La minaccia dell’influenza aviaria si sta allungando sull’Antartide, dopo che la sua presenza sul continente è stata rilevata per la prima volta a febbraio di quest’anno, provocando la sospensione o l’annullamento di svariati progetti di ricerca in corso: la conferma arriva dalla prima spedizione effettuata a marzo proprio con l’obiettivo di valutare l’impatto e la diffusione del virus, che ha trovato molte vittime soprattutto tra gli skua, uccelli piuttosto aggressivi simili a gabbiani, e che ha evidenziato il pericolo che corrono i pinguini.
Alla ricerca internazionale, guidata dall’Università della Federazione Australiana, hanno partecipato otto ricercatori, tra cui l’italiano Matteo Iervolino, del Centro Medico Erasmus di Rotterdam, nei Paesi Bassi.
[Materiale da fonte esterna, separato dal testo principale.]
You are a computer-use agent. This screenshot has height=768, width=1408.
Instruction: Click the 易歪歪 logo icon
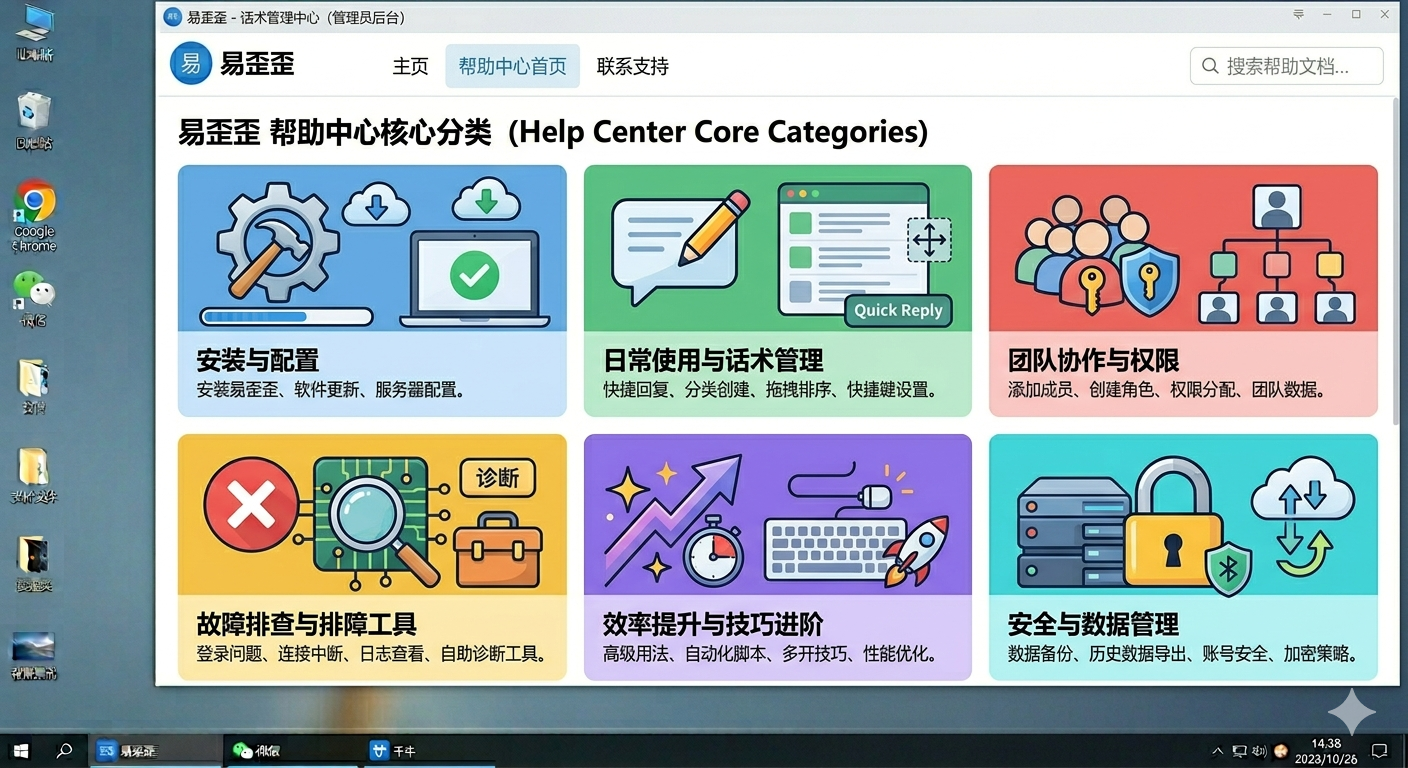(x=190, y=65)
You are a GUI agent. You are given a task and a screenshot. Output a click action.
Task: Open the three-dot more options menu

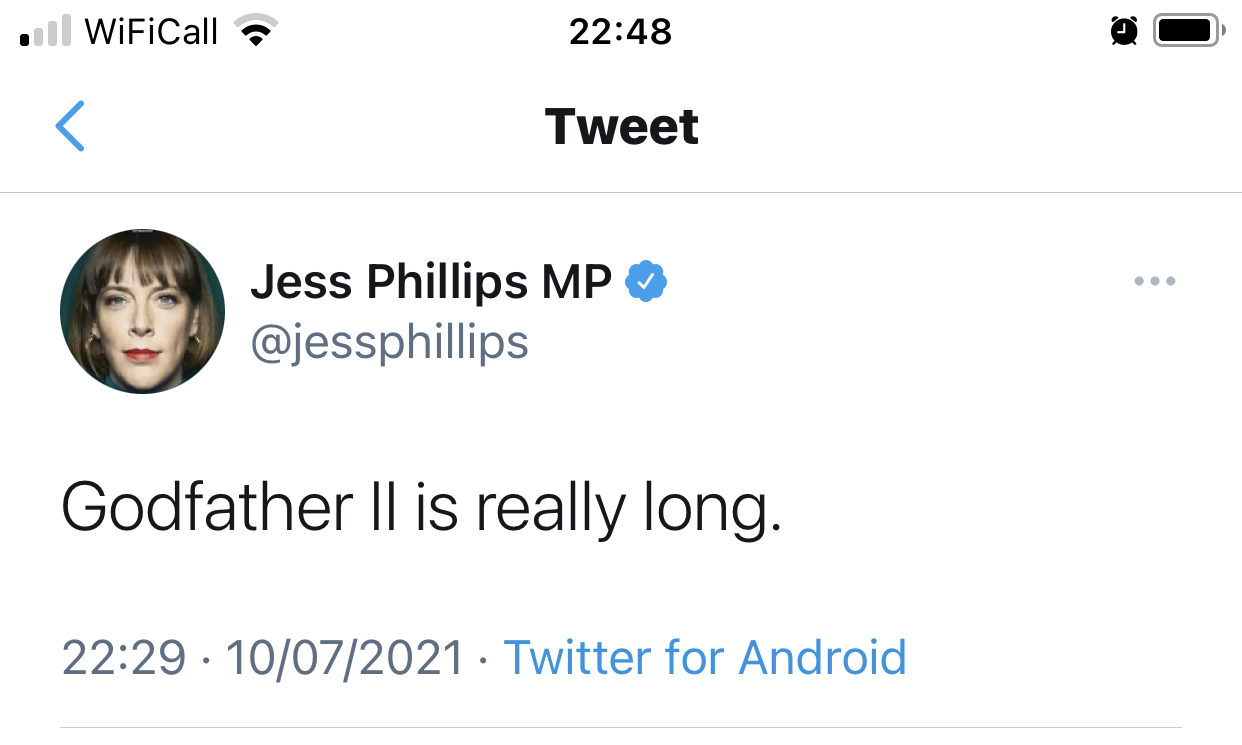coord(1155,282)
La preoccupazione per le popolazioni antartiche sta infatti aumentando: diverse specie sono già classificate come minacciate o in pericolo critico, e l’elevata mortalità potrebbe passare inosservata a causa della limitata accessibilità e della difficoltà di un monitoraggio regolare.
La spedizione si è concentrata nella zona Nord-occidentale dell’Antartide, da dove erano già arrivate segnalazioni di malattie e aumento di mortalità tra gli animali. I ricercatori guidati da Meagan Dewar hanno raccolto campioni da individui sani e malati, da carcasse e dalle feci, oltre a campioni di acqua e aria, in modo da valutare la diffusione del ceppo H5N1 del virus e la sua presenza nell’ambiente. “Grazie alle misure di precauzione prese – dice all’ANSA Iervolino – è stato possibile procedere in maniera completamente sicura sia per il team coinvolto che per la fauna locale”.
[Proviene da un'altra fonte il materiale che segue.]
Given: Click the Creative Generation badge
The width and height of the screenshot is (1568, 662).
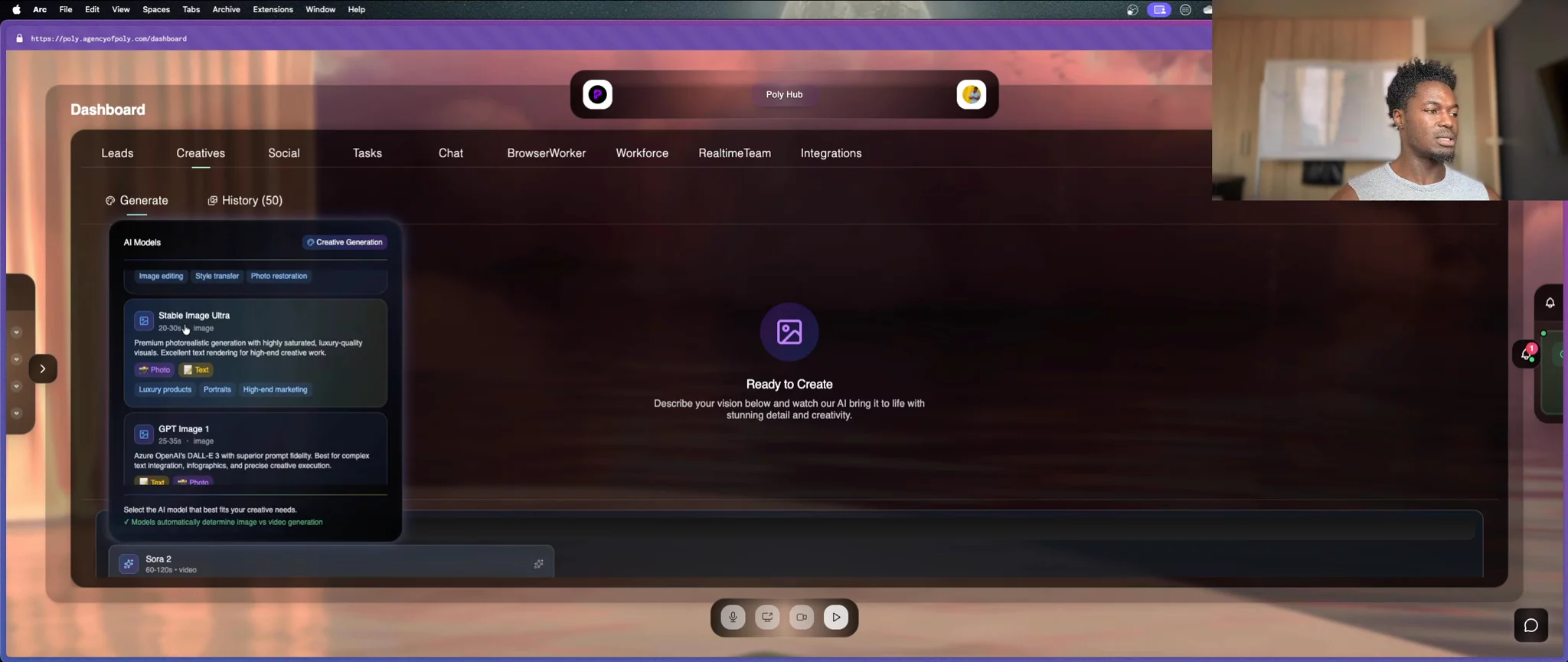Looking at the screenshot, I should pyautogui.click(x=345, y=242).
Appositamente per l’occasione è stato allestito sulla nave un laboratorio diagnostico compatto, che ha consentito ai ricercatori di testare in modo rapido e diretto i campioni senza doverli spedire ad altri laboratori. “Un punto di forza della spedizione è stato proprio il fatto di poter testare in breve tempo i campioni raccolti, avendo un laboratorio diagnostico direttamente a bordo della nave”, commenta il ricercatore italiano. “Da quello che sappiamo, è la prima volta che questo è stato possibile in Antartide, e credo che sia un grande vantaggio, anche per monitoraggi futuri, per ottenere risultati più velocemente e rendere anche il campionamento stesso più efficiente”.
Gli animali più colpiti risultano gli skua: “A Beak Island abbiamo identificato 46 individui morti, e dei 10 campionati tutti sono risultati positivi al virus. Questo è sicuramente problematico – afferma Matteo Iervolino – in quanto gli skua vivono anche a stretto contatto con diverse specie di pinguini”. Ma una mortalità insolitamente elevata è stata riscontrata anche in alcune colonie di pinguini di Adelia, i più diffusi sulle coste del continente antartico. “Ad Heroina Island abbiamo trovato circa 550 pinguini Adelia morti, di cui 170 adulti, una cosa sospetta dato che normalmente la mortalità negli adulti è molto bassa. Comunque, l’identificazione del virus sul campo in questi campioni si è rivelata inconcludente, bisognerà effettuare studi più approfonditi in laboratorio. In ogni caso – conclude Iervolino – sono anche loro a rischio, così come altre specie di pinguini che sono già risultate positive, ma anche mammiferi e altri animali del continente”.